Comment votre aide, se traduit-elle ?

Au travers de nos conseils et de notre approche des dossiers. Dans beaucoup de cas, les chefs d’entreprise n’ont pas de regard objectif sur leur situation. Bien souvent Ils tardent à apporter les solutions au bon moment et lorsqu’ils aboutissent au Tribunal de Commerce il est, fréquemment, trop tard. C’est la raison pour laquelle nous demandons aux experts comptables, aux commissaires aux comptes, aux conseils et aux chefs d’entreprise eux-mêmes, d’être très attentifs à leur activité. De surcroît en période de crise, telle celle qui traverse l’Europe ; ils ne doivent pas hésiter à nous solliciter bien en amont.

On a évoqué, à maintes reprises, la fin de crise. Mais elle subsiste et tendrait même à s’aggraver. Comment évaluez-vous la situation à ce jour ?

Nous aurons, en France, une récession de l’ordre de -03, -05, la compétitivité est en berne et ne permettra donc pas de faire repartir la croissance, l’Etat est au bord de la cessation de paiement. Voilà, dressé, le constat froid mais réel de ce que nous vivons aujourd’hui. Partant de ce constat, il va falloir s’attendre à encore plus de mesures drastiques qui plomberont nécessairement le développement économique auquel nous aspirons, dont nous avons tant besoin. Et qui, par voie de conséquence et inévitablement, auront des effets pervers sur la consommation.

La situation globale de l’île qui vient s’ajouter aux retombées de la crise, ne met-elle pas un frein à toute perspective de développement économique ?

Je crois que nous sommes, en Corse, face à deux problèmes importants. Celui de la violence, tout d’abord, puisque, nous avons terminé l’année 2012 dans le drame. Il faut espérer, à ce titre, que la violence va reculer et que l’avenir va nous offrir d’autres perspectives. Le deuxième problème, et non des moindres, concerne les arrêtés Miot. Au-delà de l’aspect purement fiscal, c’est toute la problématique de la terre, des partages, et de la spéculation immobilière auxquels nous sommes confrontés. L’Etat doit entendre la voix de la Corse. Le problème dérogatoire, aujourd’hui, n’est pas très bien compris ni bien entendu par la population française et le gouvernement. Mais le comité de défense réuni autour de maître Alain Spadoni montre qu’il existe des solutions intelligentes pour faire en sorte que ces terres ne soient vendues, ni à des spéculateurs, ni à des gens de l’extérieur, mais demeurent le bien des Corses. Sans terre, il n’y a plus de peuple…

Le prochain Padduc pourrait-il, selon vous, clarifier quelque peu, la situation et favoriser un réel développement économique de la Corse ?

------

- **TÂCHES À RÉALISER**:
1. Reproduisez fidèlement le passage de l'entretien sur l'économie corse qui commence par « Nous aurons, en » et se poursuit jusqu'à « sur la consommation. ».
2. Selon l'entretien sur l'économie corse, quels sont les deux problèmes importants auxquels la Corse fait face ?

- **DONNÉES RECUEILLIES**:
------

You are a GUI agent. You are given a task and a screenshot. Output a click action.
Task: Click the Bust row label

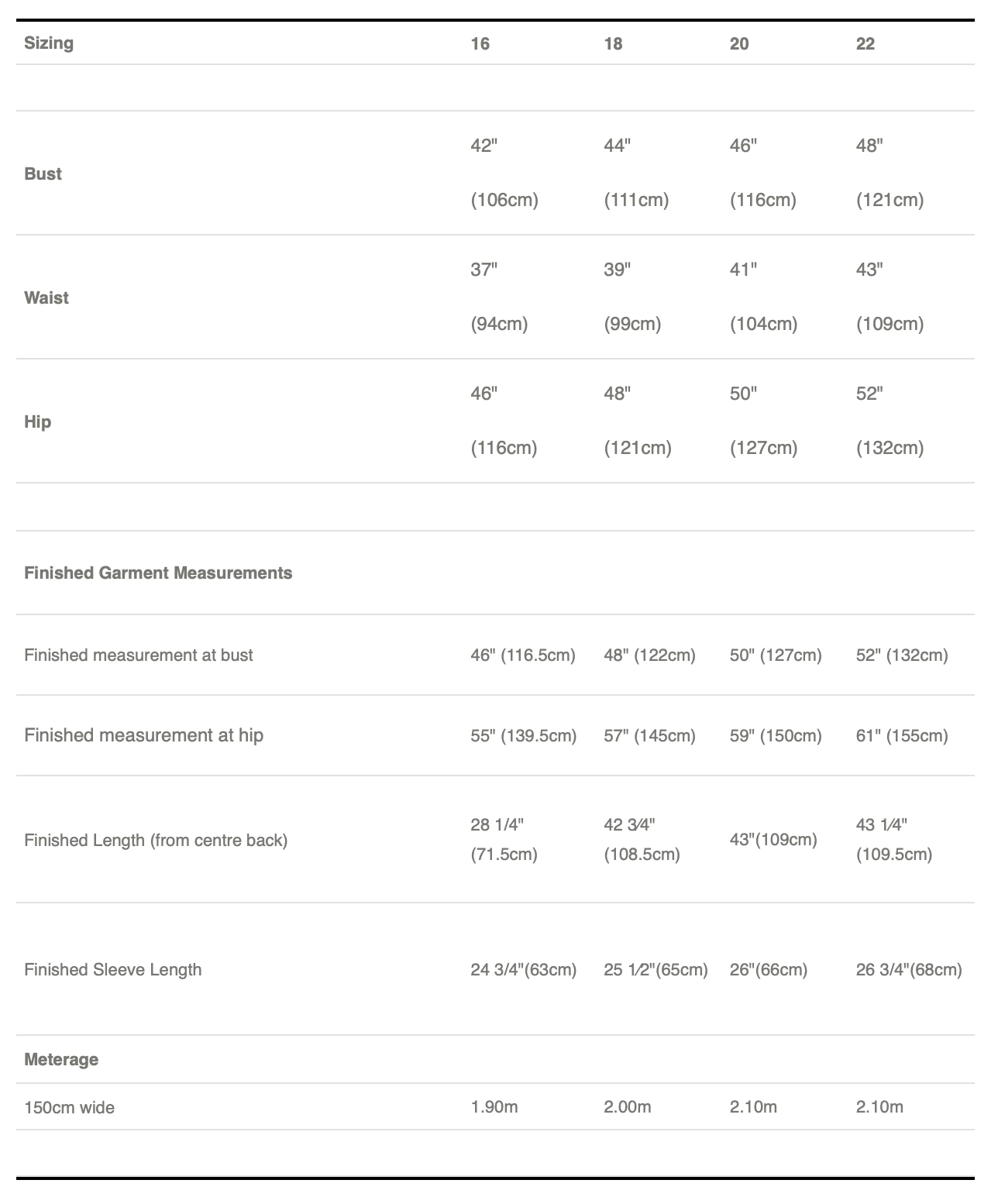click(x=43, y=174)

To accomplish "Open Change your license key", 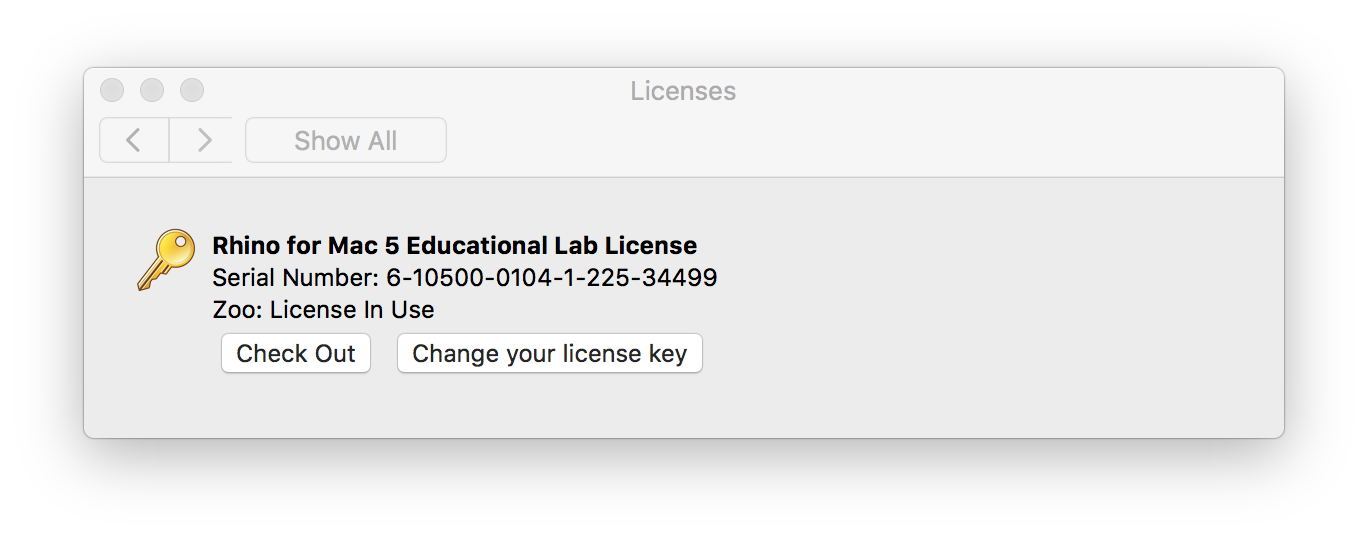I will [550, 353].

------

- **RÉPONSES PAR TÂCHE**:
1.
Nous aurons, en France, une récession de l’ordre de -03, -05, la compétitivité est en berne et ne permettra donc pas de faire repartir la croissance, l’Etat est au bord de la cessation de paiement. Voilà, dressé, le constat froid mais réel de ce que nous vivons aujourd’hui. Partant de ce constat, il va falloir s’attendre à encore plus de mesures drastiques qui plomberont nécessairement le développement économique auquel nous aspirons, dont nous avons tant besoin. Et qui, par voie de conséquence et inévitablement, auront des effets pervers sur la consommation.

2. La violence et les arrêtés Miot.